• TESTO MOSTRATO:
'''
Nonostante la generosità del rendimento medio, il capitale si sarebbe esaurito nel giro di 30 anni a causa della sequenza sfavorevole dei rendimenti oltre che del tasso di inflazione: quando l’inflazione sale, un portafoglio bilanciato tradizionale (composto da azioni e obbligazioni) soffre per il venir meno del contributo difensivo delle obbligazioni (ne parlo in questo articolo): le esigenze di prelevamento aumentano per effetto del carovita proprio quando il portafoglio riporta rendimenti negativi.
Ancora una volta l’aumento dei prelievi nelle fasi di ribasso sottrae capitale per cogliere la successiva ripresa.
La casualità con cui i mercati finanziari decidono di restituire i rendimenti annui intorno a un rendimento medio può giocare un ruolo determinante per il successo di un piano finanziario.
Utilizzando la stessa strategia (portafoglio 60/40) e lo stesso tasso di prelevamento (4% adeguato all’inflazione) ma invertendo l’ordine dei rendimenti negli anni, il risultato cambia drasticamente in meglio.
Questo grafico mostra ancora l’evoluzione del portafoglio (in blu), l’andamento dell’inflazione (in grigio) e i rendimenti annui (in verde e in rosso) con la sequenza invertita:


Lo stesso rendimento medio del 10,5% realizzato con una sequenza favorevole, non solo avrebbe consentito di preservare il capitale ma addirittura il milione iniziale sarebbe cresciuto in modo esponenziale fino a raggiungere la cifra di 17 milioni.
'''
• DATI FORNITI:
'''
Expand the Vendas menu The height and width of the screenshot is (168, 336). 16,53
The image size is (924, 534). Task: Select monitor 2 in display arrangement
'''
'''
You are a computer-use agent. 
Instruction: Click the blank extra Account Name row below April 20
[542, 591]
'''
• COSA FARE: Trascrivi dal testo sui rendimenti del portafoglio il brano che parte da "Utilizzando la stessa" e continua fino a "drasticamente in meglio.".

• RISPOSTA:
Utilizzando la stessa strategia (portafoglio 60/40) e lo stesso tasso di prelevamento (4% adeguato all’inflazione) ma invertendo l’ordine dei rendimenti negli anni, il risultato cambia drasticamente in meglio.